Por exemplo, no enunciado “Que horas são?”, a significação se relaciona às relações morfológicas e sintáticas das formas de entonação interrogativas e é idêntica em todas as instâncias históricas em que é pronunciada. Diferente do enunciado “Porque não ensinar gramática na escola”, que, embora haja uma digressão em torno da palavra “não”, que pode pressupor significação mesmo que de ordem semântica por propor duplo sentido, só é possível compreender sua significação a partir de um contexto socio-histórico de quem propôs essa discussão, em que esfera de atividade humana e para qual interlocutor. A digressão em torno da palavra “não” é um aparato técnico para que se entenda e se realize o tema do enunciado. É perfeitamente possível concluir não haver tema sem significação e significação sem tema. Se o tema não se apoiar na significação pode perder sua ligação com o compreensível. É perfeitamente cabível a afirmação de Valochínov de que “a multiplicidade das significações é o índice que faz de uma palavra uma palavra” (2009, p. 135).

O tema é uma atribuição dos enunciados completos em sua significação e em seu conteúdo extralinguístico constituído sócio-históricamente podendo pertencer a uma palavra isolada se essa palavra pertencer a uma enunciação global, como são os casos dos enunciados “fogo” ou “silêncio”, considerando-se que este último seja enunciado em um corredor de hospital, por exemplo.

Fica claro que há uma inter-relação entre significação e tema e esta inter- relação se dá pela palavra e pelo discurso, considerando haver um estágio superior que corresponde ao tema, que é a capacidade real de significar e um estágio inferior correspondente à significação, que nada quer dizer em si mesma e significa no interior de um tema constituído, concreto, claro e materializado. O estágio superior, o tema, constitui-se, nesse caso, na investigação de determinada palavra no âmbito da significação contextual, nas condições de uma enunciação concreta. No caso do estágio inferior, o da significação, a investigação da significação da palavra no sistema da língua acontece, em outras palavras, por intermédio de um dicionário.

Relembremos as condições relacionadas ao enunciado monológico. Trata-se de ser possível fazer uma analogia entre a significação e o enunciado monológico, considerando que qualquer tipo de compreensão ativa deve pressupor uma resposta. Apenas essa compreensão ativa permite que compreendamos o tema. A nossa compreensão submete-se a outrem, a relação locutor-interlocutor buscando adequação em um determinado contexto. A cada processo enunciativo que estamos para compreender elaboramos palavras nossas para o processo responsivo.

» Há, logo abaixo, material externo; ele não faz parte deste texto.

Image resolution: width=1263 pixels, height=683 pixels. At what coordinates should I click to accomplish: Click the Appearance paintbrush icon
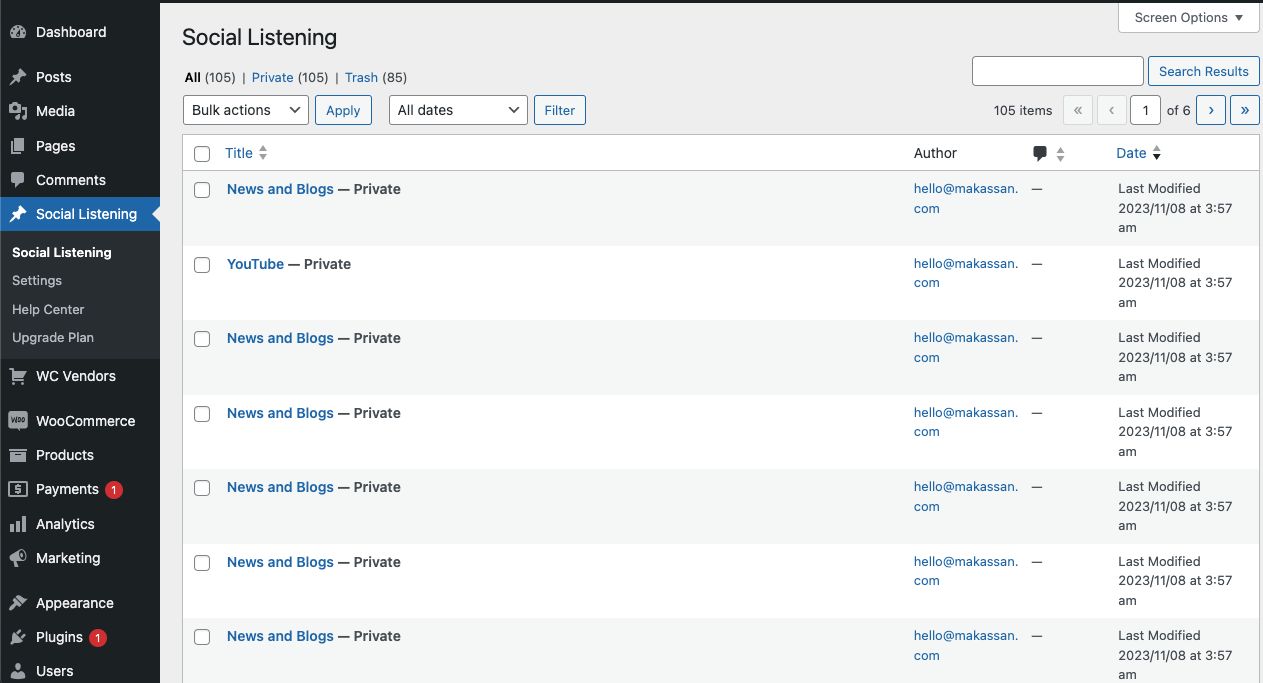click(18, 603)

A significação tem uma relação intrínseca com o signo linguístico e o tema com o signo ideológico. O tema correlaciona-se diretamente com o discurso e especificamente com a enunciação quando a correlação da significação, que envolve a construção de sentidos, assim como os efeitos de sentidos, se dá por intermédio da palavra. Trata-se do sentido do signo e do enunciado, da significação e do tema, reiterando que seja impossível para a construção de sentido ou de efeitos de sentido dissociar tema e significação. Os elementos linguísticos enunciativos relacionados à palavra, ou seja, a significação, podem ser fonéticos, sintáticos, podem ocorrer por entonação. O tema ocorre pela identificação do locutor, do interlocutor, pelo momento histórico-ideológico, pela intenção da enunciação, sua finalidade, pelos enunciados anteriores que perpassam o discurso e pelo próprio discurso em um enunciado concreto. O gênero é ligado ao discurso por meio do tema.

Embora tenhamos optado por falar de estilo, composição e tema em três grandes blocos, esses conceitos evidentemente dialogam entre si e se imbricam para delinear e materializar um conceito maior que é o conceito de gênero. Para Bakhtin (1992), a ampliação da linguagem literária que ocorre através da linguagem extraliterária está de forma inerentemente relacionada à penetração da linguagem literária em todos os gêneros (literário, cientifico, publicístico, conversacional etc.); o que vai acarretar em uma reconstrução e uma renovação dos gêneros do discurso.